Humans fret about and question what happens beyond the end, Never about what came before our beginning. Closed loops, infinite human experience of beginning and ending so deeply connected, Only one instilling fear. I’m not frightened anymore. We are on an adventure. And this is not some 11th hour reach to spin death into a more palatable destination. We are together, this person who was my portal into life. This rare, funny, independent creature who would do the same for me, walk with me as far as she could, and then wave me off with love, safe in the knowledge that life had equipped me with everything I needed to meet death as the newest of my many experiences.
That night after all the vodka and morphine, as mom slips into and out of consciousness, I lie next to her trying to help as she rides the waves of pain like contractions. “I’ve had such a butterfly life, Min, beautiful, transient.” Suddenly I’m shocked at the sound of her using the past tense to describe her life.
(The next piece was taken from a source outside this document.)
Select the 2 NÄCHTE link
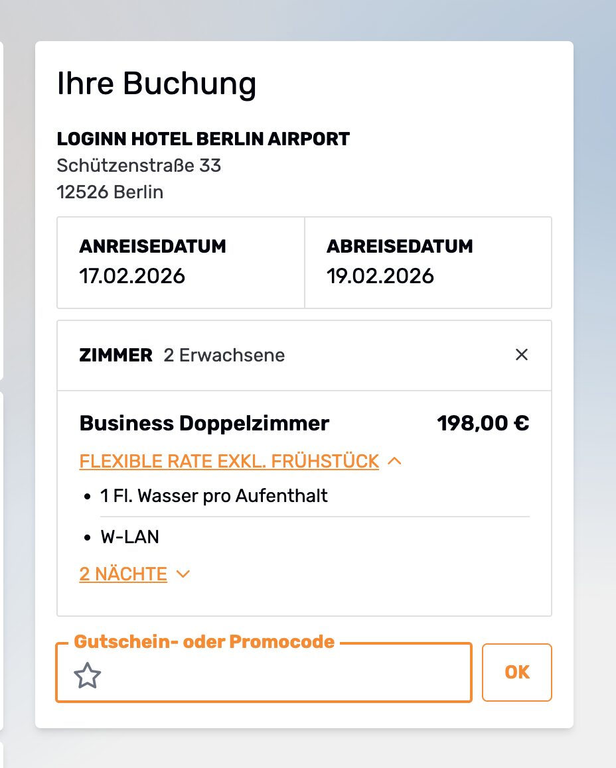Image resolution: width=616 pixels, height=768 pixels. (x=123, y=574)
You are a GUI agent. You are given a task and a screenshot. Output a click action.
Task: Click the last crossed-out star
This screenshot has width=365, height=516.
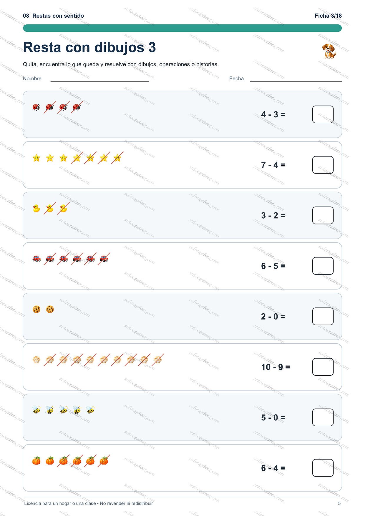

Are we already in this place where life has passed and the future is right there, It has nothing in it that we have known. I do not want to let her go.
I feel this as clearly and viscerally as I have ever felt anything. I think again of that thing no one tells you about birth, that as your body offers up your child to the outside world, your very first job as a mother is to let go. I really never thought about the fact that that gift, if you’re lucky, needs to be returned in kind.
Everybody wants it to be more than it just being a journey, Min, But that’s what it is. Death. Life. That’s the meaning of life, it’s a journey.
…. Soft scrambled eggs in the middle of the night. We feed her and standby like sentries in this backwards nursery. Except it’s not backwards. It’s forward moving; it always was. It’s only now, though, that I see the relay race that we were running is up to speed. That, at some point which sprinted by unheralded, she passed on to us in a fluid motion that must’ve taken her over her own particular finish line, The role of protector and caregiver. The role of vibrant, vital woman.
It has only taken the very weakest light of dawn to vanquish the dark.
The solution to a problem is never commensurate with the size of the problem. She told me that… When I was facing some impossible thing that was, of course, ultimately possible because here I am. Here I am, loving her, thanking her for everything. Being glad that she never minded repeating the solution to a lesson I couldn’t seem to learn, never minded my determination to get her to agree with my failure, swatted it away with love and told me with her giant smile that I was terrible and perfect like everybody else.
Until we dream of life and life becomes a dream. Always.
Until the day is night and night becomes the day. Always.
Until the day that is the day that are no more. Always.